At a conference of US computer and network security company RSA, cyber crime investigators indicated that LinkedIn might be used as an ideal hacking toolkit because of the kind of information professionals share on the site: workplace, job profile and employer.
Following two instances of high-profile hacking last year, the experts cautioned that the risk of spear phishing – a term coined to denote the new form of cyber hacking – is too real to ignore anymore.
In the opinion of author of Spies Among Us Ira Winkler, “Businesspeople are using LinkedIn for research purposes, and headhunters and marketers use it to recruit. Why wouldn’t Chinese intelligence agents use it as well to spear phish?”
Self-proclaimed hacker Ryan O’Horo showed how to penetrate an apparently secured corporate network using LinkedIn. He first opened a fake account with the networking website before sending 300 connection requests to the employees of a particular firm.
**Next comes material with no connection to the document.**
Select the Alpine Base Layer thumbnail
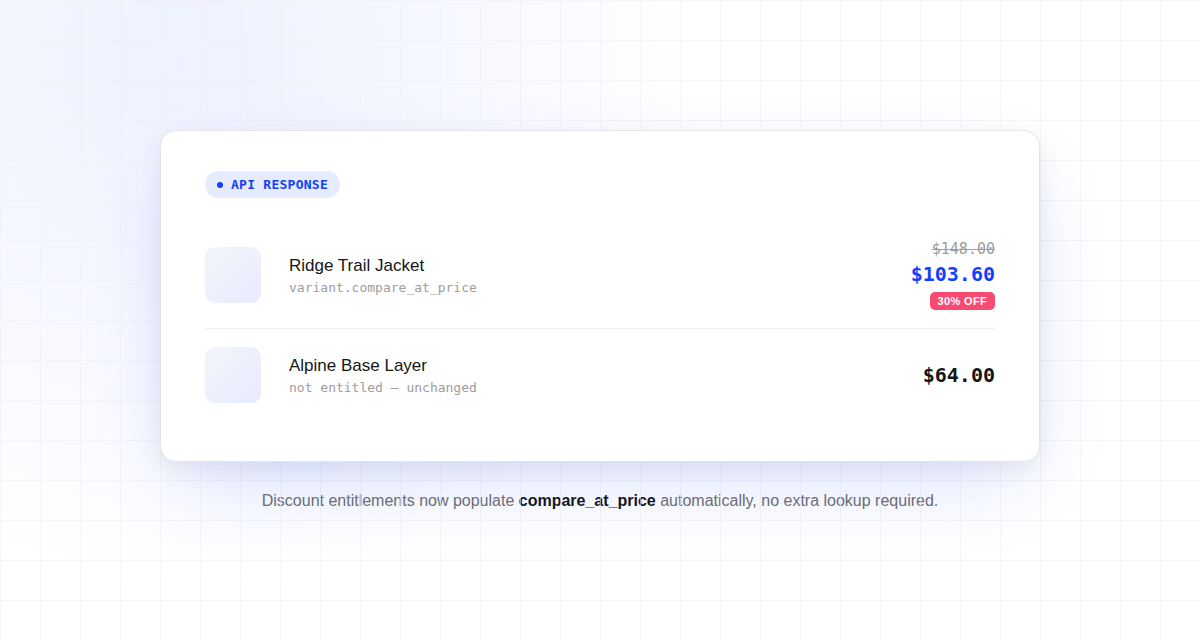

Then he sought permission to access a private discussion thread within the company’s network, to which he was granted access without anybody verifying his identity.
The job was virtually half done for O’Horo as he could submit a link that asked for a test sign-up with a ‘new project’. O’Horo then received 40% hits from the employees of the firm he targeted to crack.
Commenting on the matter, a LinkedIn spokesman said all account holders must understand that the risk of phishing attacks drops significantly when they add only known and trustworthy contacts. “People should use common sense and tools available to them to ensure that they don’t fall prey”, he advised.